EY Item Club analysis suggests the unemployment rate will rise from 3.9% during the first quarter to 7.5% in Q3, with chief economic adviser Howard Archer warning: “The jobs situation looks increasingly worrying.”.

Retail insolvencies affect 56,000 jobs

A total of 2,630 stores and nearly 56,000 jobs have been affected by insolvencies in the retail sector so far this year, according to the Centre for Retail Research.

This compares with 2,051 stores and 46,500 jobs affected during the whole of 2019. With a number of retailers falling into insolvency having been hit hard by the coronavirus lockdown, 24,000 jobs have been lost across the sector already in 2020.

Joshua Bamfield, director at the Centre for Retail Research, said the end of the furlough scheme and the end of a moratorium on lease forfeits could see further cuts. “The second half of the year could be disastrous for high streets,” he warned.

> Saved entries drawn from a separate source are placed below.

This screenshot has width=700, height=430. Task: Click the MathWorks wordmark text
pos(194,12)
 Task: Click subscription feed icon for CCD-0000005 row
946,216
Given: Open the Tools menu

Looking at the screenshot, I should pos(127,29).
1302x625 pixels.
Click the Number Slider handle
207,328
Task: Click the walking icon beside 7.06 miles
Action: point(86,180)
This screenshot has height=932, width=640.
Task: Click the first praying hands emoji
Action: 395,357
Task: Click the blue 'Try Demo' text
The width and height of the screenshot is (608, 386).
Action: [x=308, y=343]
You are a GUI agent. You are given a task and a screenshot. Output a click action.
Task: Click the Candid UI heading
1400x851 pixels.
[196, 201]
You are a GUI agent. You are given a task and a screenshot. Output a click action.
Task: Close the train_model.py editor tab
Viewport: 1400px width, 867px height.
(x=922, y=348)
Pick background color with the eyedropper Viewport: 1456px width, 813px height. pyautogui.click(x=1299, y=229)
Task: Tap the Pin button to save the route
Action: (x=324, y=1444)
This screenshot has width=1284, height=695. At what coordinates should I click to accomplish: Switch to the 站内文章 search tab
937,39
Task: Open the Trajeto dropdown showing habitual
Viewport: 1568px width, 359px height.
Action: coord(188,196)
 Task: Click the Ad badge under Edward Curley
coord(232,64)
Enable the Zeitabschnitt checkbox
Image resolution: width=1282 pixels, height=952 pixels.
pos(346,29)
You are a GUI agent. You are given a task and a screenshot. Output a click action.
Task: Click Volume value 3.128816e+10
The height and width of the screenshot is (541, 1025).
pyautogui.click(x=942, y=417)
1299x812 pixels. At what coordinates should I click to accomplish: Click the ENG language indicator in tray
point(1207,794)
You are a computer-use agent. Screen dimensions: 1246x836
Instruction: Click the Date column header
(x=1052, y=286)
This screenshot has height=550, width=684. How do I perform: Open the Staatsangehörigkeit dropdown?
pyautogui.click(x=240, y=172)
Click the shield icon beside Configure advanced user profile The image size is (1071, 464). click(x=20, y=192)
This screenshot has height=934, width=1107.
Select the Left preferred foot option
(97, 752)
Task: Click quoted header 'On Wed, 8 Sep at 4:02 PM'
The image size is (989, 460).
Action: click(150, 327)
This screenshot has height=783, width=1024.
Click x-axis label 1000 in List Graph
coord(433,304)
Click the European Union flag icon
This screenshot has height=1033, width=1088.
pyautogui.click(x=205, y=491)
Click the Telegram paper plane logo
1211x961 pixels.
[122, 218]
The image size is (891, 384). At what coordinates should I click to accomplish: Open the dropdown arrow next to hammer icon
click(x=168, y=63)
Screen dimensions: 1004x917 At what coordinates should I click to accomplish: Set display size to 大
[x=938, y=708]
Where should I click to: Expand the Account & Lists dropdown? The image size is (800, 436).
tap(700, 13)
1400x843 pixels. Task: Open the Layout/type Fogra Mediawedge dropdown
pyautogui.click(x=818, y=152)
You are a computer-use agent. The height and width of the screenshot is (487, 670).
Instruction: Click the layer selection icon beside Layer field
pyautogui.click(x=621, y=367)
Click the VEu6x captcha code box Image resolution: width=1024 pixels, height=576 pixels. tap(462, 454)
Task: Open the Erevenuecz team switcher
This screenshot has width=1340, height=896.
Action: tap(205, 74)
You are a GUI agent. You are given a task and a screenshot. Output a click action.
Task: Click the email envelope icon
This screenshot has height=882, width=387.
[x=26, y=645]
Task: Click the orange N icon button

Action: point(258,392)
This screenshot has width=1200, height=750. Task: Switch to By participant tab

CEBR chief in jobs warning

While the Centre for Economics and Business Research says unemployment is expected to peak at a record 3.3m this year, chief executive Doug McWilliams has warned this could get far higher amid growing job losses. Mr McWilliams said: “What we don’t know is what happens after furlough ends. If there are job losses and companies fail and there is quite a long period of nothing happening, it will all unwind pretty damn quickly.”

Small firms call for support

In a letter to Chancellor Rishi Sunak on behalf more than 120 UK SMEs, Blick Rothenberg has called for support including a reduction in VAT to at least 15% for a two-year period, a reduction in national insurance to 10%, and a reduction in business rates.

Milan Pandya, a business advisory partner at Blick Rothenberg, said: “SMEs are crying out for government to create a medium-term stable environment”, arguing this would “generate clarity and confidence to allow strategic decisions to be made.”

SMEs back trade talk plan

Industry leaders have welcomed plans for a summit to discuss how to improve small businesses’ ability to trade with the United States.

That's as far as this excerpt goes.